What you need to do »
A verbatim reprint of the records below is what this exercise asks for.

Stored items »

#####

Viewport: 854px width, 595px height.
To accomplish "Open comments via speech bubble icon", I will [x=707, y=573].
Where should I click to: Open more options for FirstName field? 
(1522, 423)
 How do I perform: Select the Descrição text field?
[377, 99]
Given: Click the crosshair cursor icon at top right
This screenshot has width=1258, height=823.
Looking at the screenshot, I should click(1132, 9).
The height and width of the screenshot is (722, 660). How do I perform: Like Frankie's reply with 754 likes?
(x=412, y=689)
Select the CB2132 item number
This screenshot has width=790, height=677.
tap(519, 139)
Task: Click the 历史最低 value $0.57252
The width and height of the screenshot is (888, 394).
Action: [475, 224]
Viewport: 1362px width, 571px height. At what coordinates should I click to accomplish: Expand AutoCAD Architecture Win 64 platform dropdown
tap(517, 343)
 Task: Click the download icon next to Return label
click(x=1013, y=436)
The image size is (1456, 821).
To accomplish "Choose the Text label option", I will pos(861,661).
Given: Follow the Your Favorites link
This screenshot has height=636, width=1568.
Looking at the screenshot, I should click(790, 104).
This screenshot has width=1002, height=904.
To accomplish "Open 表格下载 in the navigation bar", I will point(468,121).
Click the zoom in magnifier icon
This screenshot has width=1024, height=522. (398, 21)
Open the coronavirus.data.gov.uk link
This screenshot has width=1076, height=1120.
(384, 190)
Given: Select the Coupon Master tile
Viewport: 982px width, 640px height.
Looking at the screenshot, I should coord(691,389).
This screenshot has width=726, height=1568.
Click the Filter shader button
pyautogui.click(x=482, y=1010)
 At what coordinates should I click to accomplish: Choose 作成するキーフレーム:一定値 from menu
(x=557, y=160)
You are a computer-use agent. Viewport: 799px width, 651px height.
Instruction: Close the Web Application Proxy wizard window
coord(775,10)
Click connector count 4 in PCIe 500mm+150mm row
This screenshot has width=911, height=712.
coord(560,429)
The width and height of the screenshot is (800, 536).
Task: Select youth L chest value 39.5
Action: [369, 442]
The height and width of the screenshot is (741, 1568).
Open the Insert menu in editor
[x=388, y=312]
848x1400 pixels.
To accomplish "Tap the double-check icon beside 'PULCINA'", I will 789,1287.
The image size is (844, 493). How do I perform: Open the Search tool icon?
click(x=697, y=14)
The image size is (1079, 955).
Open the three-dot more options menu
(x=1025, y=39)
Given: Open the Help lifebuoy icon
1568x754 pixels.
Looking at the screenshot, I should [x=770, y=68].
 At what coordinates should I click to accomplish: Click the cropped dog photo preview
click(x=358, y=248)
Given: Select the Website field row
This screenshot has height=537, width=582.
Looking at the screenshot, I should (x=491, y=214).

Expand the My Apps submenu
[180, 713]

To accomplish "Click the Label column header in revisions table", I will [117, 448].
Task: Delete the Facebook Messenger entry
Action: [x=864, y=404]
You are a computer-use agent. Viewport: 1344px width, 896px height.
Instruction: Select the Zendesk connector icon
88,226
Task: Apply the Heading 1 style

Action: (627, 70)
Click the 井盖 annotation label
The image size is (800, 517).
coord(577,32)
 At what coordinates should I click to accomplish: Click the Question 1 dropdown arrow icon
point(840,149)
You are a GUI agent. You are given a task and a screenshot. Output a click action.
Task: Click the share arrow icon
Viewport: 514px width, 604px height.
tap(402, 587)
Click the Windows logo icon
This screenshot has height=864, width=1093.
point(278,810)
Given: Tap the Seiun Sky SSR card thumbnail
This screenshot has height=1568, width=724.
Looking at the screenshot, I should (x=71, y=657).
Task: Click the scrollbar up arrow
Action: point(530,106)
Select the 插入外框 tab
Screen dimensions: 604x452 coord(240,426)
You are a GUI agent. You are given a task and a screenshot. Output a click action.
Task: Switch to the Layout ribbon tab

#####

Finished exercise »
Viewport: 854px width, 595px height.
To accomplish "Open comments via speech bubble icon", I will [x=707, y=573].
Where should I click to: Open more options for FirstName field? 
(1522, 423)
 How do I perform: Select the Descrição text field?
[377, 99]
Given: Click the crosshair cursor icon at top right
This screenshot has width=1258, height=823.
Looking at the screenshot, I should click(1132, 9).
The height and width of the screenshot is (722, 660). How do I perform: Like Frankie's reply with 754 likes?
(x=412, y=689)
Select the CB2132 item number
This screenshot has width=790, height=677.
tap(519, 139)
Task: Click the 历史最低 value $0.57252
The width and height of the screenshot is (888, 394).
Action: [475, 224]
Viewport: 1362px width, 571px height. At what coordinates should I click to accomplish: Expand AutoCAD Architecture Win 64 platform dropdown
tap(517, 343)
 Task: Click the download icon next to Return label
click(x=1013, y=436)
The image size is (1456, 821).
To accomplish "Choose the Text label option", I will pos(861,661).
Given: Follow the Your Favorites link
This screenshot has height=636, width=1568.
Looking at the screenshot, I should click(790, 104).
This screenshot has width=1002, height=904.
To accomplish "Open 表格下载 in the navigation bar", I will point(468,121).
Click the zoom in magnifier icon
This screenshot has width=1024, height=522. (398, 21)
Open the coronavirus.data.gov.uk link
This screenshot has width=1076, height=1120.
(384, 190)
Given: Select the Coupon Master tile
Viewport: 982px width, 640px height.
Looking at the screenshot, I should coord(691,389).
This screenshot has width=726, height=1568.
Click the Filter shader button
pyautogui.click(x=482, y=1010)
 At what coordinates should I click to accomplish: Choose 作成するキーフレーム:一定値 from menu
(x=557, y=160)
You are a computer-use agent. Viewport: 799px width, 651px height.
Instruction: Close the Web Application Proxy wizard window
coord(775,10)
Click connector count 4 in PCIe 500mm+150mm row
This screenshot has width=911, height=712.
coord(560,429)
The width and height of the screenshot is (800, 536).
Task: Select youth L chest value 39.5
Action: [369, 442]
The height and width of the screenshot is (741, 1568).
Open the Insert menu in editor
[x=388, y=312]
848x1400 pixels.
To accomplish "Tap the double-check icon beside 'PULCINA'", I will 789,1287.
The image size is (844, 493). How do I perform: Open the Search tool icon?
click(x=697, y=14)
The image size is (1079, 955).
Open the three-dot more options menu
(x=1025, y=39)
Given: Open the Help lifebuoy icon
1568x754 pixels.
Looking at the screenshot, I should [x=770, y=68].
 At what coordinates should I click to accomplish: Click the cropped dog photo preview
click(x=358, y=248)
Given: Select the Website field row
This screenshot has height=537, width=582.
Looking at the screenshot, I should (x=491, y=214).

Expand the My Apps submenu
[180, 713]

To accomplish "Click the Label column header in revisions table", I will [117, 448].
Task: Delete the Facebook Messenger entry
Action: [x=864, y=404]
You are a computer-use agent. Viewport: 1344px width, 896px height.
Instruction: Select the Zendesk connector icon
88,226
Task: Apply the Heading 1 style

Action: (627, 70)
Click the 井盖 annotation label
The image size is (800, 517).
coord(577,32)
 At what coordinates should I click to accomplish: Click the Question 1 dropdown arrow icon
point(840,149)
You are a GUI agent. You are given a task and a screenshot. Output a click action.
Task: Click the share arrow icon
Viewport: 514px width, 604px height.
tap(402, 587)
Click the Windows logo icon
This screenshot has height=864, width=1093.
point(278,810)
Given: Tap the Seiun Sky SSR card thumbnail
This screenshot has height=1568, width=724.
Looking at the screenshot, I should (x=71, y=657).
Task: Click the scrollbar up arrow
Action: point(530,106)
Select the 插入外框 tab
Screen dimensions: 604x452 coord(240,426)
You are a GUI agent. You are given a task and a screenshot. Output a click action.
Task: Switch to the Layout ribbon tab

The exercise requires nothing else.